2.2 差异表达miRNA 靶基因显著富集的 GO和Pathway靶基因 GO 显著性分析显示,HF组差异表达miRNA的靶基因主要富集于31个GO。其中12个GO被上调miRNA的靶基因调控,富集度最高的GO主要涉及泛素-蛋白酶体系统(GO:0006511、GO:0008234、GO:0070936);19个GO被下调miRNA的靶基因调控,主要涉及G蛋白相关激酶激活(GO:0007189)、钠离子转运(GO:0006814)及MAPK激酶激活(GO:0000186)等,P<0.01,见图 1。
Pathway 显著性分析显示,靶基因显著富集于12条信号通路,主要包括丝裂原活化蛋白激酶通路(MAPK signaling pathway)、Toll样受体信号通路(Toll-like receptor signaling pathway)、细胞代谢(glycine serine and threonine metabolism)等,见图 2。

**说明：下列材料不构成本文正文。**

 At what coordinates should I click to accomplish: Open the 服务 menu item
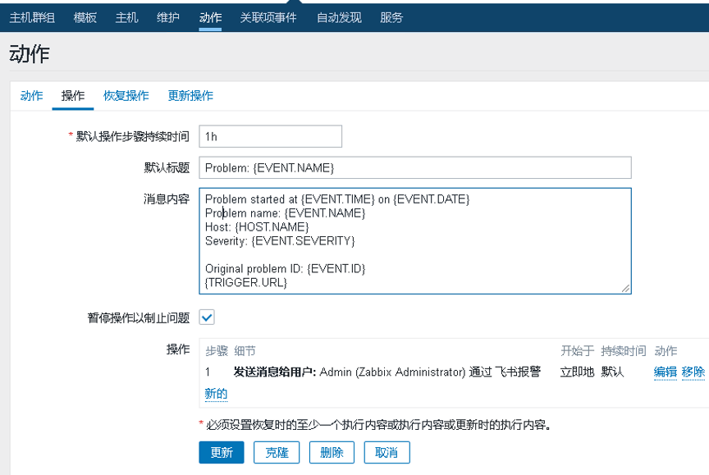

3 讨论心力衰竭是一种心功能进行性下降和循环衰竭的临床综合征,高血压、冠心病、风湿性心脏病等病理信号使心肌细胞发生肥厚、纤维化、凋亡,同时标志性基因表达亦发生改变[8],导致心肌收缩力下降、心脏扩大,最终出现心力衰竭。研究表明阿霉素使心肌细胞膜脂质过氧化、破坏线粒体结构、诱导细胞凋亡,最终导致心力衰竭[9],阿霉素尾静脉注射制作大鼠心力衰竭模型操作方便,贴近临床心力衰竭病理生理[10]。本实验参考文献[5]方法制备大鼠心力衰竭模型,结果表明,与CON组比较,HF组大鼠心功能、心质量/体质量、心质量/肺质量指数均显著减低,与文献报道基本一致,提示模型制备成功。参照文献[6]方法分离大鼠心室肌细胞,心衰细胞获得率约为正常心肌细胞的60%。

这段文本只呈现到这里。